* start *
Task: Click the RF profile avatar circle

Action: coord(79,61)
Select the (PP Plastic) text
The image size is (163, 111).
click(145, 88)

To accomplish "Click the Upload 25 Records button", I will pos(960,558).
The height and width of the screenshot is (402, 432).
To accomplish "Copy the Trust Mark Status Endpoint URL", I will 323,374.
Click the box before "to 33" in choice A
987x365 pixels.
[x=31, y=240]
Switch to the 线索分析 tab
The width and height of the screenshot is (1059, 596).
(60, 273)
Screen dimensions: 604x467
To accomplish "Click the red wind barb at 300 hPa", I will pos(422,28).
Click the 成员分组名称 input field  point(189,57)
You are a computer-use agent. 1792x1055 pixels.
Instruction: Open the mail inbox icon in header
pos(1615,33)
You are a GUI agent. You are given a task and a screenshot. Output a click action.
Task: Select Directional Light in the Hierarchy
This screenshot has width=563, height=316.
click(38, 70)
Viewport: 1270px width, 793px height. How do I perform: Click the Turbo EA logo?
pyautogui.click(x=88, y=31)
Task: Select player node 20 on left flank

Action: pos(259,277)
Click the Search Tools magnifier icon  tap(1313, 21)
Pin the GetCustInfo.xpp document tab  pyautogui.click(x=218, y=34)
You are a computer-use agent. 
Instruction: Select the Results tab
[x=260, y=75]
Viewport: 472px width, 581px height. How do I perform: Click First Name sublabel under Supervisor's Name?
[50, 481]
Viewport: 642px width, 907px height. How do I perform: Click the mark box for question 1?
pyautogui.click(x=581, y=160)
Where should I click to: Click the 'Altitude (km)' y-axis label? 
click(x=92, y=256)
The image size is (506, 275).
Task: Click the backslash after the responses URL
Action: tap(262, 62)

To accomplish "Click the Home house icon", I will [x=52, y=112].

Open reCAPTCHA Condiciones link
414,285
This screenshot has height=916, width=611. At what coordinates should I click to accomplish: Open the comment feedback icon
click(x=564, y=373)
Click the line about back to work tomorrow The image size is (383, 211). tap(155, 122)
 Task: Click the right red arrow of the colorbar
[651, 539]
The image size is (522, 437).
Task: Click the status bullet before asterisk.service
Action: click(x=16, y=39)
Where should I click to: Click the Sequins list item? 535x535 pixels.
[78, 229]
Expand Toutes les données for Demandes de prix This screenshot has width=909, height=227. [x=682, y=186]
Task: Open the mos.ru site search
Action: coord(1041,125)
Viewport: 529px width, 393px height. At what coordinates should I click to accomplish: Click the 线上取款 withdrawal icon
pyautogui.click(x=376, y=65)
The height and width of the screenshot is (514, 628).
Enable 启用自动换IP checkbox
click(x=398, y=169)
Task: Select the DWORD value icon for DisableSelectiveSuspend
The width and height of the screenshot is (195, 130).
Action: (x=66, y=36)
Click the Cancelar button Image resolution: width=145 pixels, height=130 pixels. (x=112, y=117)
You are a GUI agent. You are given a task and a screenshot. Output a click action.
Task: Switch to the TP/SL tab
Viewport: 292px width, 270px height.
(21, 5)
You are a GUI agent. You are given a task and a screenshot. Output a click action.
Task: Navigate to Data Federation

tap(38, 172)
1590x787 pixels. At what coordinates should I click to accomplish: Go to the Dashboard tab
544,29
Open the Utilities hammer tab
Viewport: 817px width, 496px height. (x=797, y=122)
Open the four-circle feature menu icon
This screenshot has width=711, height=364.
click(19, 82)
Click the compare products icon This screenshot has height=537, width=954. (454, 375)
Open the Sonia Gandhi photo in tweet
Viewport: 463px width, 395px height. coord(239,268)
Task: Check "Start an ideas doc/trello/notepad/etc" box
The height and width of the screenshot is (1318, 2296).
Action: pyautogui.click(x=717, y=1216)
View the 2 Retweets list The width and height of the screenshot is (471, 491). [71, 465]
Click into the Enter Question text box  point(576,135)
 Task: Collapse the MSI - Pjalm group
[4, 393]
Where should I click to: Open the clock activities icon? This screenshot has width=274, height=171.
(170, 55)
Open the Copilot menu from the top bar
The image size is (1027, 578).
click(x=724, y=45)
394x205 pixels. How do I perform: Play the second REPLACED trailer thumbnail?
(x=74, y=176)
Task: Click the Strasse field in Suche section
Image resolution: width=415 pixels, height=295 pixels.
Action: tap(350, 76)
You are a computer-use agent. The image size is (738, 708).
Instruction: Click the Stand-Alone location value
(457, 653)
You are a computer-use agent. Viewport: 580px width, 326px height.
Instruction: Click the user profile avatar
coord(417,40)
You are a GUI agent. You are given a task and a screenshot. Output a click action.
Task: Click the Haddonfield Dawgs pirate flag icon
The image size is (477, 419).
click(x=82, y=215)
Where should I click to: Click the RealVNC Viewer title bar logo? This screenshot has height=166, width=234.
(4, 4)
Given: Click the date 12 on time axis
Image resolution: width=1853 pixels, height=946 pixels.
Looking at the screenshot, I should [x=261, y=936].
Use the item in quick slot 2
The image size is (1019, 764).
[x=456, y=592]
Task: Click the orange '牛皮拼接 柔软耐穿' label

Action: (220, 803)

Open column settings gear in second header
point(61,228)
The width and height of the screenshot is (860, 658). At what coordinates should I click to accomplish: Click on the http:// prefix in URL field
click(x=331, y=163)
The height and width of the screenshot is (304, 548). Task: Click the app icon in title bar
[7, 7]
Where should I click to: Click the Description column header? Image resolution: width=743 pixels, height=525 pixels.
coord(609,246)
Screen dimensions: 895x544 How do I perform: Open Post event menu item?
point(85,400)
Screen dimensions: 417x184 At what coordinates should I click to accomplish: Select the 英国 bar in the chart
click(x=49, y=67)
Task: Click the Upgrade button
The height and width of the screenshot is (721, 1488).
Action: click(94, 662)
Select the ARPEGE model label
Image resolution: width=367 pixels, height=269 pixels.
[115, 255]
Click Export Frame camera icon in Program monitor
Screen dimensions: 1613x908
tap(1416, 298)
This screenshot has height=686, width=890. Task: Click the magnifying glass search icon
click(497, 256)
* end *
:: Exercise task ::
Render the part of the data that opens with the line containing "Viewport: 472px width, 581px" and closes with the line containing "click(x=564, y=373)", both ends included, as a Markdown table with the columns Row and Line, leaving out blank lines.

:: Correct answer ::
| Row | Line |
|---|---|
| 1 | Viewport: 472px width, 581px height. How do I perform: Click First Name sublabel under Supervisor's Name? |
| 2 | [50, 481] |
| 3 | Viewport: 642px width, 907px height. How do I perform: Click the mark box for question 1? |
| 4 | pyautogui.click(x=581, y=160) |
| 5 | Where should I click to: Click the 'Altitude (km)' y-axis label?  |
| 6 | click(x=92, y=256) |
| 7 | The image size is (506, 275). |
| 8 | Task: Click the backslash after the responses URL |
| 9 | Action: tap(262, 62) |
| 10 | To accomplish "Click the Home house icon", I will [x=52, y=112]. |
| 11 | Open reCAPTCHA Condiciones link |
| 12 | 414,285 |
| 13 | This screenshot has height=916, width=611. At what coordinates should I click to accomplish: Open the comment feedback icon |
| 14 | click(x=564, y=373) |